== Цитируемый отрывок ==
_ _ _ _ _ _ _
Е. П.: Владимир Анатольевич Арефьев — великий художник, решения, которые он предлагает, очень многогранны и многозначны, они позволяют зрителю много фантазии применить. Лично мне очень нравится, как говорит Несчастливцев: «Посмеяться над тёплыми слезами артиста», — а сколько артистов плакало здесь, на сцене Маяковки? Наша вода — это тёплые слёзы артистов, они не имеют прямого отношения к «Лесу», но мне дают очень много для понимания темы.
Сюжетно это действительно лес, который сплавляют. И действительно это для меня затон, стоялая вода. Вода должна двигаться, а получается, что там нет движения. Лес для меня — дремучая штука, которая наступает. Это как у Маркеса: вырубаешь тропинку, а она тут же за тобой зарастает. Вот такое ощущение. Но это было почти полтора года назад, когда мы начинали придумывать спектакль. А потом, по ходу, я понял, что лес — это не ощущение агрессии внешнего мира, нет. Внешний мир стал привычен, агрессия перестала будоражить, она стала рутиной. Ничего не меняется. И люди, которые пытаются ей противостоять, выглядят смешными. Кто на тебя нападает? Всё нормально, всё хорошо. Главное, не баламуть воду, не гони волну. И идея спектакля трансформировалась. А так мне очень нравится, что вода — это тёплые слёзы артистов. Хотя вода холодная, а слёзы когда-то были тёплыми.
М. М.: Продолжая тему неожиданных решений: я сейчас лучше понял Несчастливцева благодаря тому, о чём мы говорили ранее, — о том, что актёр выбирается из театра и, по сути, реальность его губит, он не может найти своё место. Но у меня вопрос: почему вы решаете убить Несчастливцева?
Е. П.: На данный момент это так, и это может измениться — может, он не должен быть убитым, а должен сам умереть. На самом деле, такие люди скорее умирают от разрыва сердца или попадают под машину, они сами ищут гибели. Так и задумано, ответ простой. Несчастливцев для меня главный герой спектакля. А чтобы стать героем, нужно умереть. Пока ты не умер, непонятно до конца, герой ты или нет. Мне очень не хотелось прямого морализаторства.
Е. К.: То есть у вас нет противопоставления между миром Гурмыжской и Несчастливцева?
_ _ _ _ _ _ _
[Записи о том, где находятся слова и элементы]
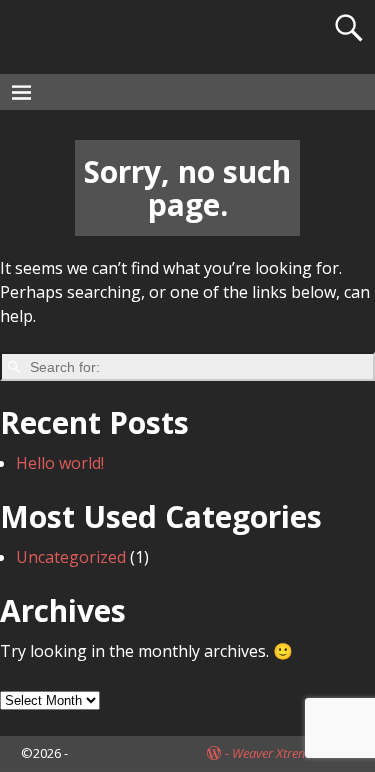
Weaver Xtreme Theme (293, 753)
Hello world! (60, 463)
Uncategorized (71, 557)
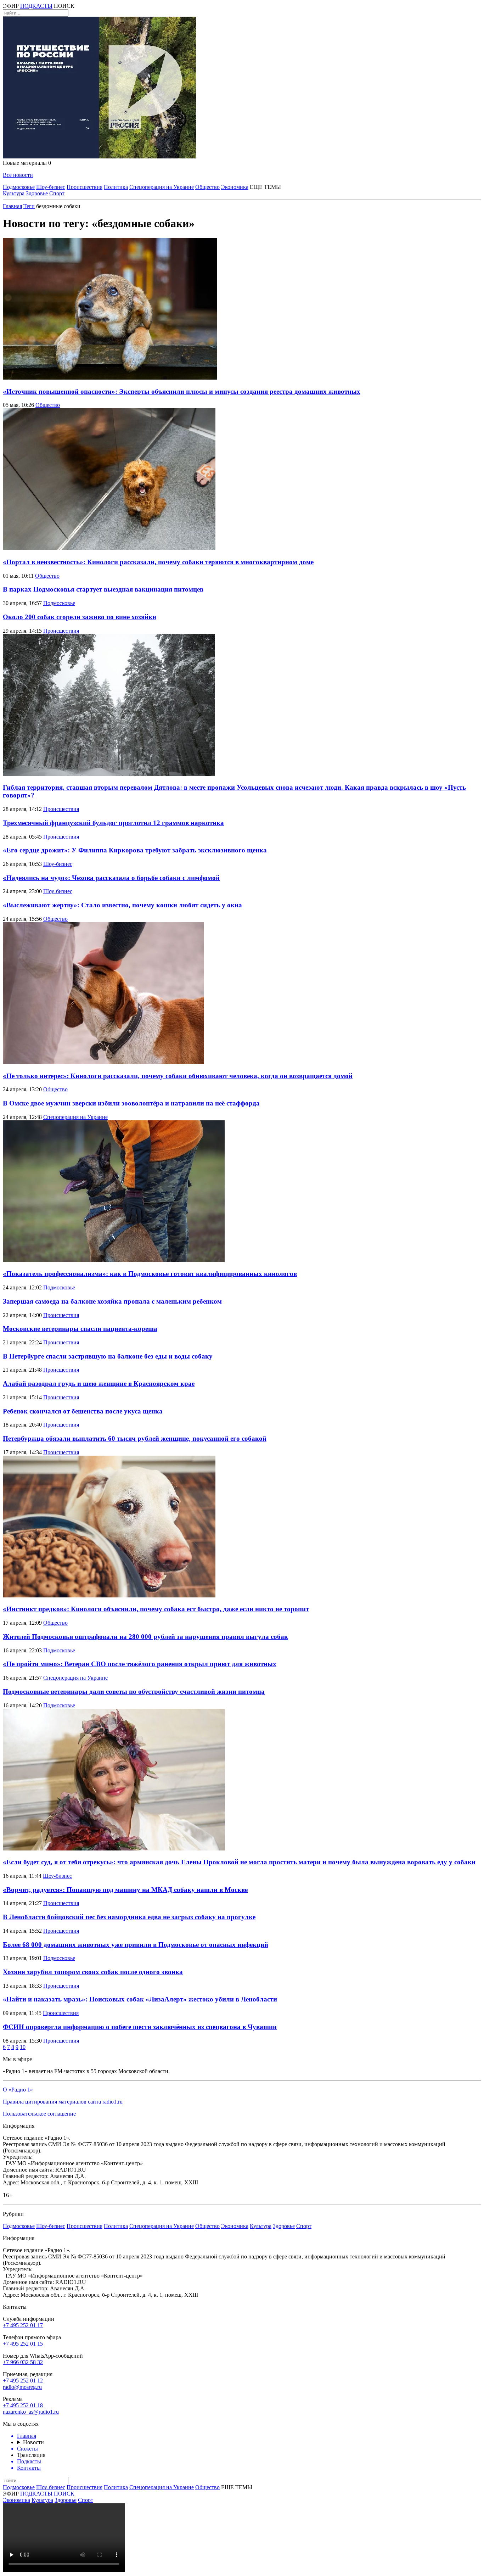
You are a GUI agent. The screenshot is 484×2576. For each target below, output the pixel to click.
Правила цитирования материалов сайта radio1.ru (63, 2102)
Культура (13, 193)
_ _ _ _ _ _ _
== Задания ==
1. Ответьте на вопросы по отрывку из беседы о спектакле «Лес»:
(a) Кого Е. П. называет великим художником?
(b) С каким писателем Е. П. сравнивает своё ощущение леса?
(c) Как давно, по словам Е. П., начали придумывать спектакль?
2. Поменяйте «Культура» на «Искусство» в записях от строки с «Hello world! (60, 463)» до конца записей, а остальное оставьте без изменений. Картинки в ответ не включайте.

== Ответы к заданиям ==
1.
(a) Владимира Анатольевича Арефьева.
(b) С Маркесом.
(c) Почти полтора года назад.

2.
Hello world! (60, 463)
Uncategorized (71, 557)
You are a GUI agent. The screenshot is 484×2576. For each target below, output the pixel to click.
Правила цитирования материалов сайта radio1.ru (63, 2102)
Искусство (13, 193)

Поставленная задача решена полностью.